What is expected: Transcribe word for word each line from the one containing "The height and width of the screenshot is (737, 1568)." to the final line of the data, both included. Skip the pictures.

Stored items:
=-=-=
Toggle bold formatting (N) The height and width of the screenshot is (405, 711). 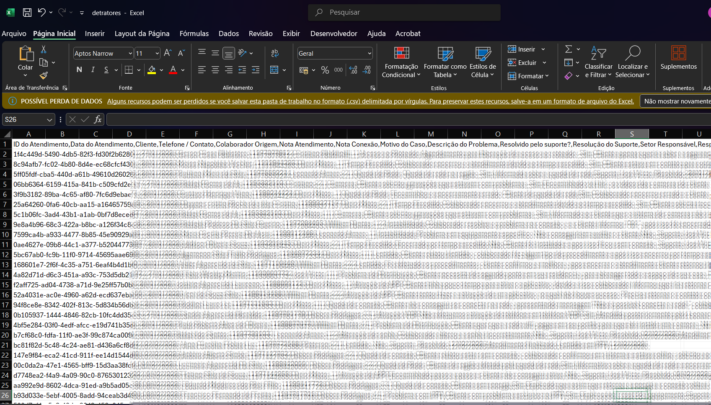[x=79, y=70]
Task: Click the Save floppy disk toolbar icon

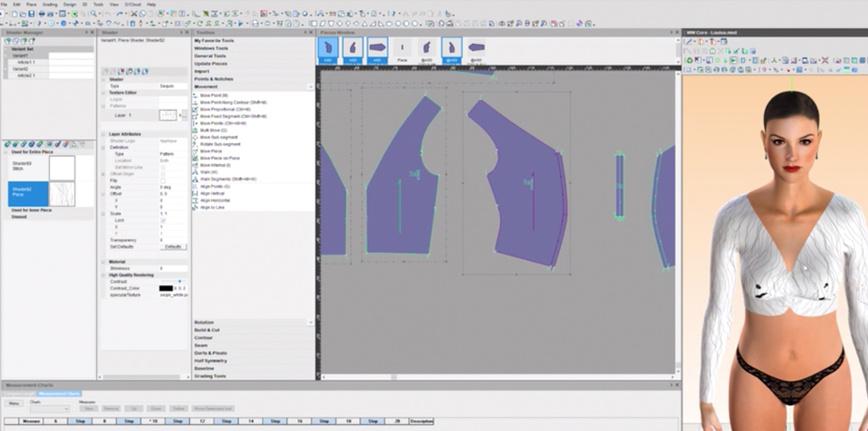Action: [x=31, y=13]
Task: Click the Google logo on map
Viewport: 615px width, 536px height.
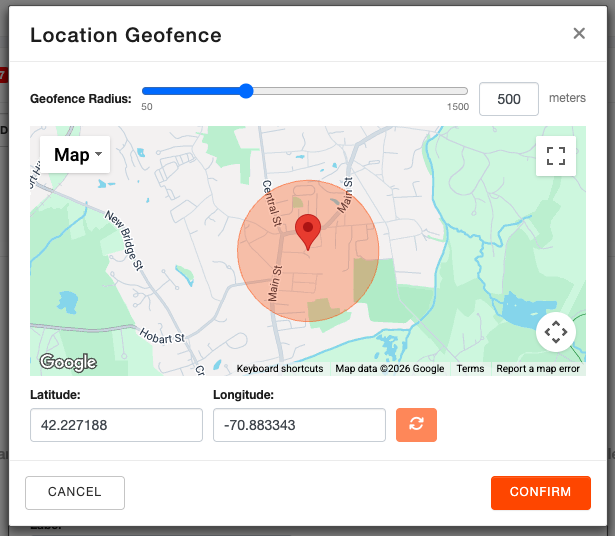Action: pyautogui.click(x=68, y=362)
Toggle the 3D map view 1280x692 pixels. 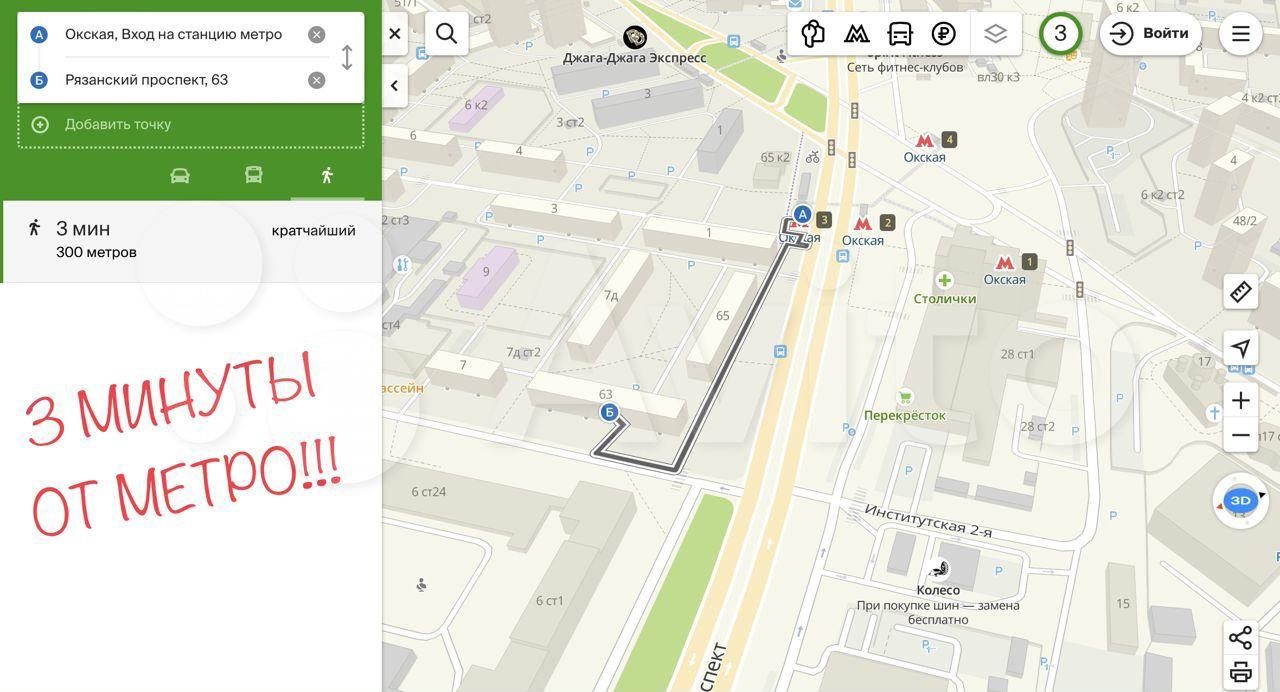coord(1240,500)
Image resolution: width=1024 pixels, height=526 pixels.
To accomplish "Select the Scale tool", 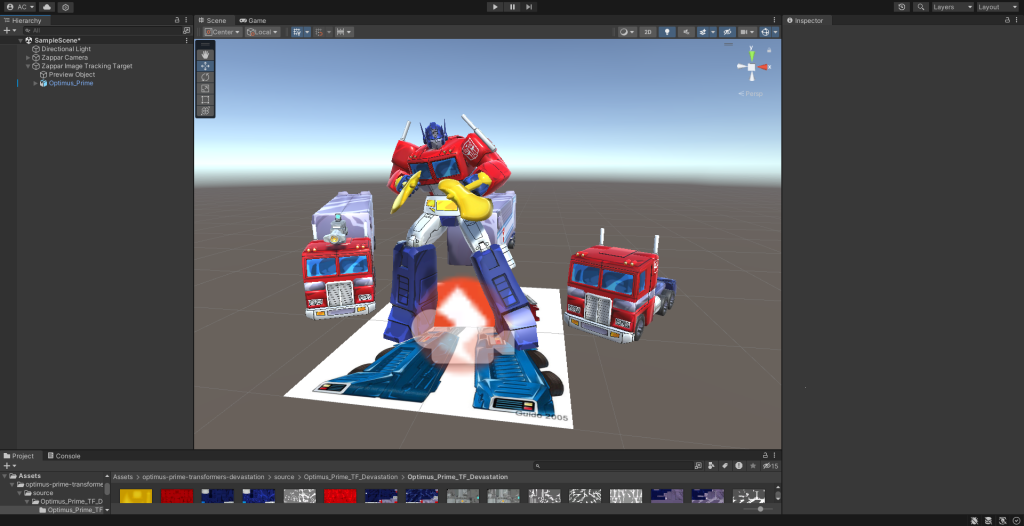I will pos(205,88).
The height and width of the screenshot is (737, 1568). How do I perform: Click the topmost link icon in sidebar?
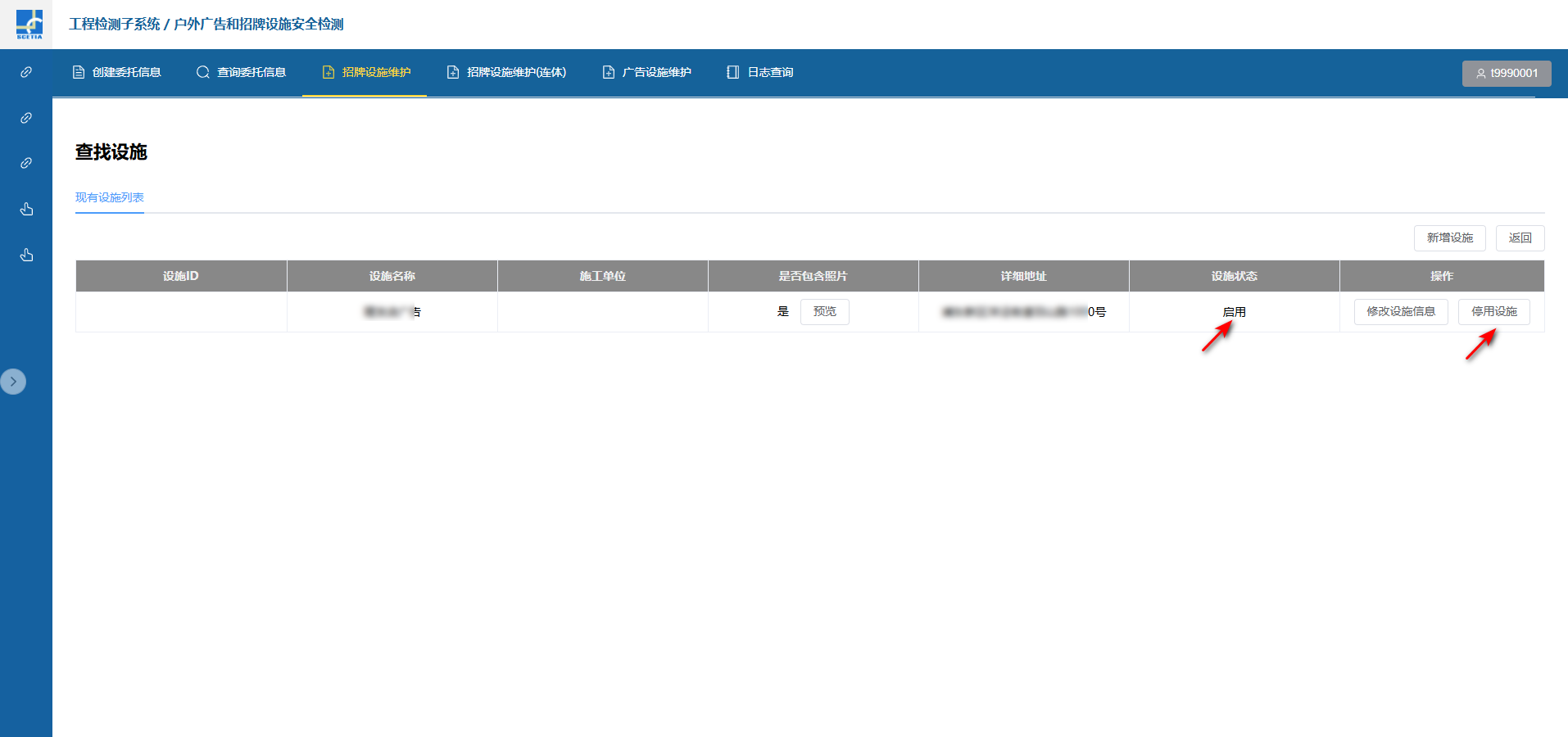26,72
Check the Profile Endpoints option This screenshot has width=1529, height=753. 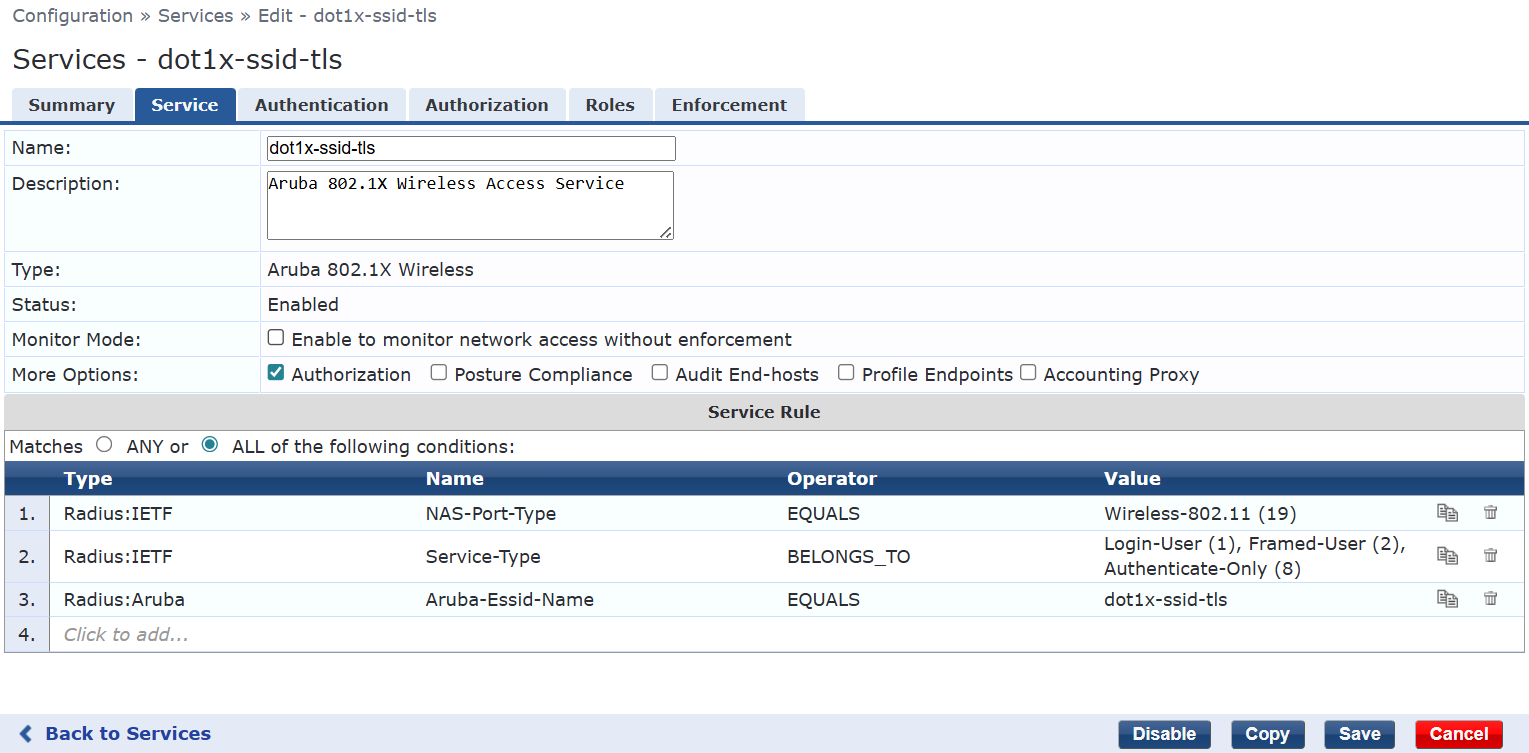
=-=-=
Answer to this problem:
The height and width of the screenshot is (737, 1568). How do I perform: Click the topmost link icon in sidebar?
26,72
Check the Profile Endpoints option This screenshot has width=1529, height=753. 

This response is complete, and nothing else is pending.